Where can you find part-time or short-term employees who are motivated, computer-savvy, eager to learn, interested in start-ups and cheap to hire? Try your local college campus.
Hooking up with students is easy, thanks to JobTrak Corp. (http://www.jobtrak.com), a Los Angeles company that functions as an online meeting place for employers and students. More than 850 colleges participate, and nearly 441,000 jobs and internships were posted last year.
The secret to finding student workers is targeting the right campuses. "Schools have reputations for being leaders in different industries. There are technical schools, schools with marketing programs and schools with good entrepreneurial programs," says Ken Ramberg, 35, co-founder of JobTrak.

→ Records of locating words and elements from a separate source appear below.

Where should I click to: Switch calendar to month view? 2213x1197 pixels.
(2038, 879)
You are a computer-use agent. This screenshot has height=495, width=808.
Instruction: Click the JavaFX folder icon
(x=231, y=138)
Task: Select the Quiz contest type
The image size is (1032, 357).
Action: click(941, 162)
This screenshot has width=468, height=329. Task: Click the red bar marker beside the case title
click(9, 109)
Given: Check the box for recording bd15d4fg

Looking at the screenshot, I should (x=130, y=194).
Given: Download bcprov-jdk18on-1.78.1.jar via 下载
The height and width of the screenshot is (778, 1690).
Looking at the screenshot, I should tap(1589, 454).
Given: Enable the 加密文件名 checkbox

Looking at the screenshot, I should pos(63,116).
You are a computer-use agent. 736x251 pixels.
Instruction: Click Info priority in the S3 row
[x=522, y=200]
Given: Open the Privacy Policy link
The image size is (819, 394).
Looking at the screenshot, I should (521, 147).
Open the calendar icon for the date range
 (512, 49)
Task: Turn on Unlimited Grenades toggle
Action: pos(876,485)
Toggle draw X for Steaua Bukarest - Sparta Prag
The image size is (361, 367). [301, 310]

College career centers have a wealth of information about their school's specialties, their students' skills and local wage rates. If the college isn't affiliated with JobTrak or a similar service, its career center will post job openings for you on a bulletin board.
Colleges generally don't impose special requirements on employers offering jobs to students, but for internships, you may need to meet certain criteria. Students may have to attend classes, write papers on your industry or company, or do other assignments related to the internship. A reasonable amount of cooperation and assistance on your part is expected.
Student wages vary widely, depending on the location, the industry, the skills sought, and the local employment outlook. A student with specialized high-tech training might command a high hourly wage, particularly in a tight labor market. Some students earn a flat fee. Interns are often unpaid or receive academic credit.
Students are subject to the same federal and state labor laws as other workers and should be classified as employees or independent contractors. Requirements for wages, worker's comp and other labor laws applicable to students vary among the states. Contact your state department of labor for information.
Students are generally motivated, dedicated and reliable, but they've also got demanding lives and shifting priorities. They can get distracted by term papers, exams and campus social events, plus they're only on board for a limited time. Students have the ability to handle tough assignments, but don't delegate anything mission-critical to your business.
To minimize distractions, recruit graduate students. Cooking.com (http://www.cooking.com), a start-up online retailer in Santa Monica, California, hired an MBA candidate as a full-time intern last summer, paying her a weekly fee. When school started, she stayed on as a part-time employee. Three other MBA students researched a class project at the company and offered valuable suggestions for improving product management workflow.
Graduate students require less supervision because they're older and have more work experience than undergraduates, says Tracy Randall, 32 co-founder of Cooking.com. "I recommend [hiring students] if you're in a city that has a good business school," she says. [Look for] students [who] have an entrepreneurial bent and see themselves going into an entrepreneurial environment. By soliciting the school, you get high-quality people who can add a lot of value to your business."
Marcie Geffner (email@example.com) writes frequently on business issues.
Unlike older employees, students generally aren't seeking money, perks or promotions as their rewards. Rather, they want meaningful opportunities that'll help them learn and build their resumes before they graduate. "Students don't want a glorified administrative position. They don't want to lick envelopes or do filing. They want to be challenged," says Ken Rambers, co-founder of JobTrak Corp., an online student employment service. Of course, a certain amount of grunt work comes with every entry-level job, but make sure the job offers some challenging work as well.
Also be aware that students want (and need) more supervision, coaching and feedback than older employees. Don't leave a student worker alone in a back office with a pile of paperwork and expect him or her to plug away at it all afternoon. "[Students] need a clearly defined assignment," says Ramberg. "Meet with them regularly to make sure they're happy, fulfilled and doing [a good] job for you."